_What you need to do_
Return every line of the data below that includes the string "list".

Start of Block

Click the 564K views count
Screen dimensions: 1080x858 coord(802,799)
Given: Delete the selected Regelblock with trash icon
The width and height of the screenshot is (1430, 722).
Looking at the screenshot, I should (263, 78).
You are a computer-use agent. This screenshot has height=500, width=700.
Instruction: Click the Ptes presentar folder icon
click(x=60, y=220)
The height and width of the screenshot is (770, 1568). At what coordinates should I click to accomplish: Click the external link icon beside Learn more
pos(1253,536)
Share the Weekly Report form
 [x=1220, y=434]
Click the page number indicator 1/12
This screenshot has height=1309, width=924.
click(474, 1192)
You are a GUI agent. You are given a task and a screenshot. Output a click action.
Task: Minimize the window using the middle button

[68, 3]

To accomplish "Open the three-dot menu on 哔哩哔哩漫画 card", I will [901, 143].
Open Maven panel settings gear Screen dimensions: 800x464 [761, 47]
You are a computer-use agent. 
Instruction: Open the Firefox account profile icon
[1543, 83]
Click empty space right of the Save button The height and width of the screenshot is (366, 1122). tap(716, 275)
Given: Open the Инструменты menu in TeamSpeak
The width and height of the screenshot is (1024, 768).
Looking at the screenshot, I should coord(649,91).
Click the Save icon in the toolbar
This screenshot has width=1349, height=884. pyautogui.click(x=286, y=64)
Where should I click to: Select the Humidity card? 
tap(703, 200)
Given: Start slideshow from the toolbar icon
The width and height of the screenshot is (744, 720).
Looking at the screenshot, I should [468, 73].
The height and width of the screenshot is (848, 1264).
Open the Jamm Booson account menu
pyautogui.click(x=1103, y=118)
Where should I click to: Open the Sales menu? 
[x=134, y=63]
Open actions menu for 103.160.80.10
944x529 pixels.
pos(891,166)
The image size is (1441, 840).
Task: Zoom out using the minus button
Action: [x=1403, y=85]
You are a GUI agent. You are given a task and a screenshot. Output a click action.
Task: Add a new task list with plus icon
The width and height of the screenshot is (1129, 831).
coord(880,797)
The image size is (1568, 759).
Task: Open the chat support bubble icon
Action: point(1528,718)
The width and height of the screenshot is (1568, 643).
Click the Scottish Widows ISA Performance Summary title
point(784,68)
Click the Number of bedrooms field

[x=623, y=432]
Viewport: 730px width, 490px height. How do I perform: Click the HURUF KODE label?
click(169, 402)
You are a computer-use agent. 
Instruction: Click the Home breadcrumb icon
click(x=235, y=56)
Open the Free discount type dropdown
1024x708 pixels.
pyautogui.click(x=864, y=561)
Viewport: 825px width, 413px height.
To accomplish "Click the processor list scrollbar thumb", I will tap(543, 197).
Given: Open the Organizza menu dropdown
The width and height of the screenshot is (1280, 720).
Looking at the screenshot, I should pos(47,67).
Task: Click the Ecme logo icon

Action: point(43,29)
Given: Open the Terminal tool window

End of Block

_Response to this task_
Task: Add a new task list with plus icon
To accomplish "Click the processor list scrollbar thumb", I will tap(543, 197).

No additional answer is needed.